DATASET RECORDS.
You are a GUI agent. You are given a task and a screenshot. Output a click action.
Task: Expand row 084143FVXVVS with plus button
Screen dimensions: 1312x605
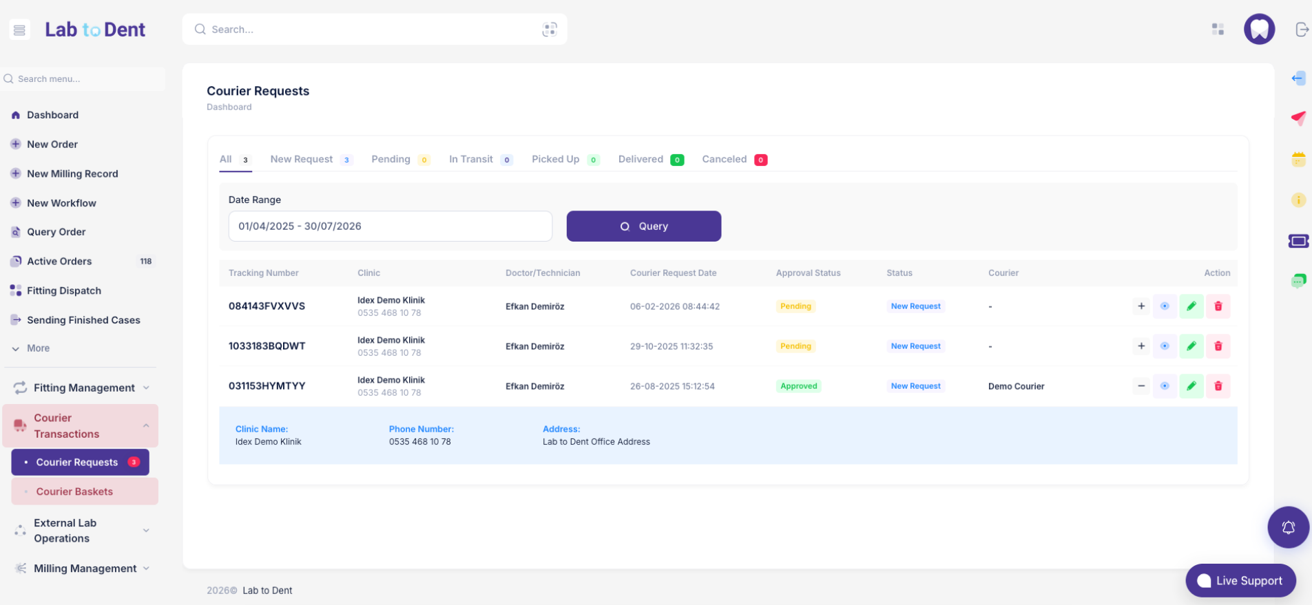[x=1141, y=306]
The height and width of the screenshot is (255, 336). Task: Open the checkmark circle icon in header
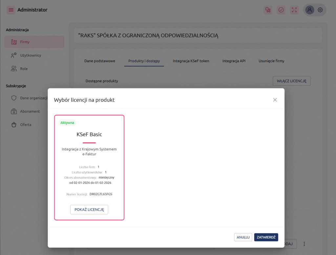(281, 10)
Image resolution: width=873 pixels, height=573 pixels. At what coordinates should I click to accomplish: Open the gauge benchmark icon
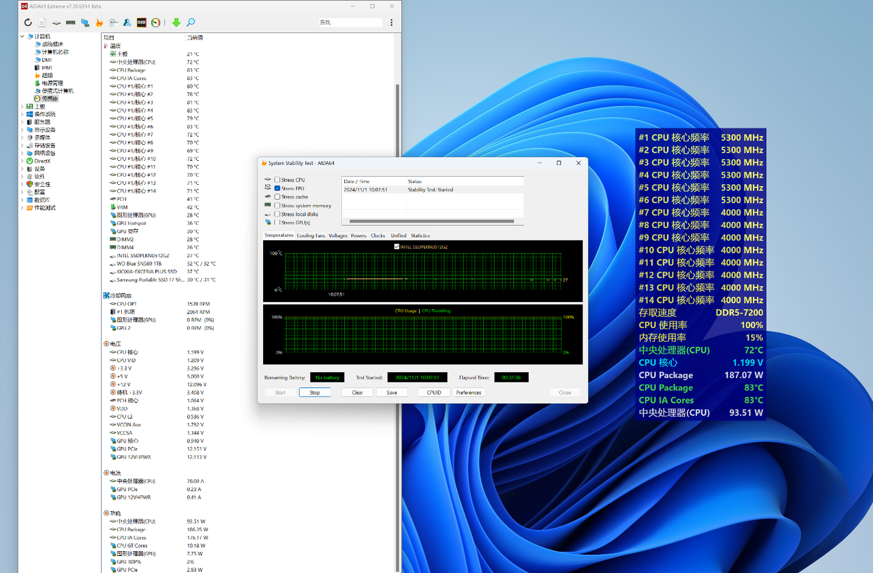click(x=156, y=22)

WORK ITEM.
Nothing but an exact copy of the data, without its images, should make up your answer.

YOUR RESPONSE.
You are a GUI agent. You are given a task and a screenshot. Output a click action.
Task: Expand row 084143FVXVVS with plus button
Screen dimensions: 1312x605
[x=1141, y=306]
The height and width of the screenshot is (255, 336). Task: Open the checkmark circle icon in header
(281, 10)
Image resolution: width=873 pixels, height=573 pixels. At what coordinates should I click to accomplish: Open the gauge benchmark icon
click(x=156, y=22)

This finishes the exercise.